Ok ich antworte mal auf alle offenen fragen:
der frontlüfter ist ein 200mm von coolermaster ja
(ist der 200mm bitfenix spectre pro viel besser?)
das gehäuse hat unten standfüße, der 140er bläst auch ordentlich luft rein

Der unterste x16slot ist nur mix x4 angebunden also fällt der schonmal weg ( sonst hätte ich das problem ja nicht

neues gehäuse will ich nicht 
(für nen bigtower ist nach oben hin zu wenig platz)

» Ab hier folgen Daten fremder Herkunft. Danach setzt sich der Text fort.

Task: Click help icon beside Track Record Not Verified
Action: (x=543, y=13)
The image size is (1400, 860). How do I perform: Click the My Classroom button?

festplattenkäfig entfernen wird schwer, ich werd die hdd mal nach unten tun

Ich fahr jetzt mal lüfter kaufen und befestige die dann mal irgendwie ohne seitenteil, mal sehn obs was bringt

Ja karten sind von 1.17 auf 1.05 volt undervoltet


----------



## CSOger (24. August 2012)

*AW: Crossfire wird zu heiß*

Davon abgesehen hilft das ja nicht bei seinem Problem.
Nen Framlimiter benutzen.
Schon wegen der Microruckler und die Karten haben weniger zu tun.
Spart Strom und könnte vielleicht nen paar Grad weniger bringen.


----------



## DrDave (24. August 2012)

*AW: Crossfire wird zu heiß*

Das klingt doch gut.
Aber noch etwas: keine Lüfter im Haushalt, Schande über dich


----------



## beren2707 (24. August 2012)

*AW: Crossfire wird zu heiß*

@Jackey555


			
				Wolf77 schrieb:
			
		

> Die Karten laufen @ 925mhz/1375mhz/1.05v also ohne OC


Viel weniger geht da nicht mehr; einzelne Karten laufen auch noch mit 0,96V, aber die Masse packt nicht weniger als 1,0V. Die Seitenlüfter könnten ordentlich was bringen, hat bei mir bei einer einzelnen Karte schon einige °C ausgemacht.


----------



## Dannny (24. August 2012)

*AW: Crossfire wird zu heiß*

du sagst du könntest lüfter in die seitenwand einbauen aber kannst dann gleichzeitig keine 6 oder 8 schrauben lösen um den festplattenkäfig auszubauen? der verhindert ziemlich krass dass der vordere große lüfter luft zu den gpus bläst

deine festplatte könntest du dann auf den boden deines gehäuses legen oder mit gummifüsschen hinlegen oder so falls der rechner nicht bewegt wird sollte das passen


----------



## zockerlein (24. August 2012)

*AW: Crossfire wird zu heiß*

jap, seh ich genauso...


----------



## Cappuandy (24. August 2012)

Wolf77 schrieb:


> Ok ich antworte mal auf alle offenen fragen:
> der frontlüfter ist ein 200mm von coolermaster ja
> (ist der 200mm bitfenix spectre pro viel besser?)
> das gehäuse hat unten standfüße, der 140er bläst auch ordentlich luft rein
> ...


 
Ja, der BitFenix ist schon allein vom Luftdurchsatz besser.
Dreht zwar 200rpm schneller demnach auch etwas lauter - aber das dürfte bei dem CF Gespann wohl die kleinste Sorge sein. 
Ansonsten wäre noch der ANTEC BIGBOY ne alternative, da müsst man nur gucken obs auch mit der Montage klappt bei deinem Case.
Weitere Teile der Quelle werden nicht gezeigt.